The U.S. Forest Service is about to put the finishing touches on its wilderness plan for Allegheny National Forest -- 500,000 acres of woods, trails, streams, wildlife, oil, gas and timber in northwestern Pennsylvania.
The plan, which contains a section on wilderness protection that must be approved by Congress, will determine for at least 15 years how competing interests will coexist on such public, yet jealously guarded, land. For that reason, no one has ever mistaken the forest for the peaceable kingdom.
Still, there is plenty of room in Allegheny National for responsible commercial interests to operate alongside strong conservation. It begins by designating a healthy amount of the most pristine areas as wilderness.
Today less than 2 percent of the forest's acreage is protected by wilderness designation, compared to 11 percent in other eastern national forests and 18 percent in national forests across the country. One option before the Forest Service would designate two areas, Chestnut Ridge and Tracy Ridge, as wilderness. Their 14,000 acres would boost the forest's total wilderness area to almost 5 percent.

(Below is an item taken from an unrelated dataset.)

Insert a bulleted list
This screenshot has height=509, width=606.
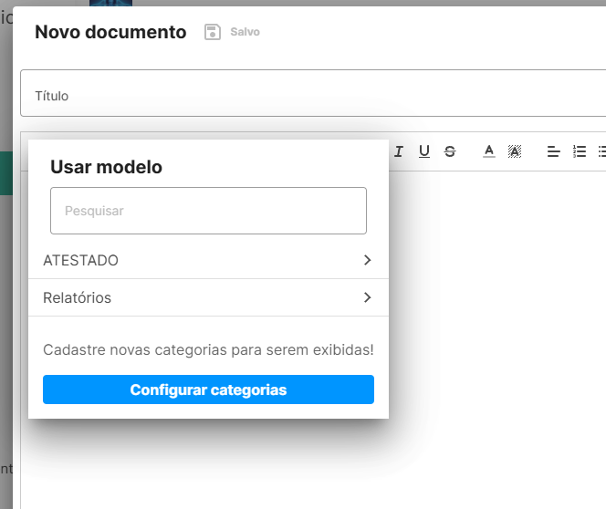(601, 151)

Pennsylvania deserves better. There are actually eight new areas (54,000 acres) that deserve protection, as advocated by Friends of the Allegheny Wilderness and other moderate groups. That would bring the portion of wilderness a hair above the eastern forest norm, though leave Allegheny still way behind the national average.
Thousands of citizens have e-mailed the Forest Service on the need for more wilderness in Allegheny. U.S. Rep. Phil English, a Republican from Erie, also urged the federal government to maximize the wilderness zone.
We couldn't agree more. Not just for us, but for future Pennsylvanians.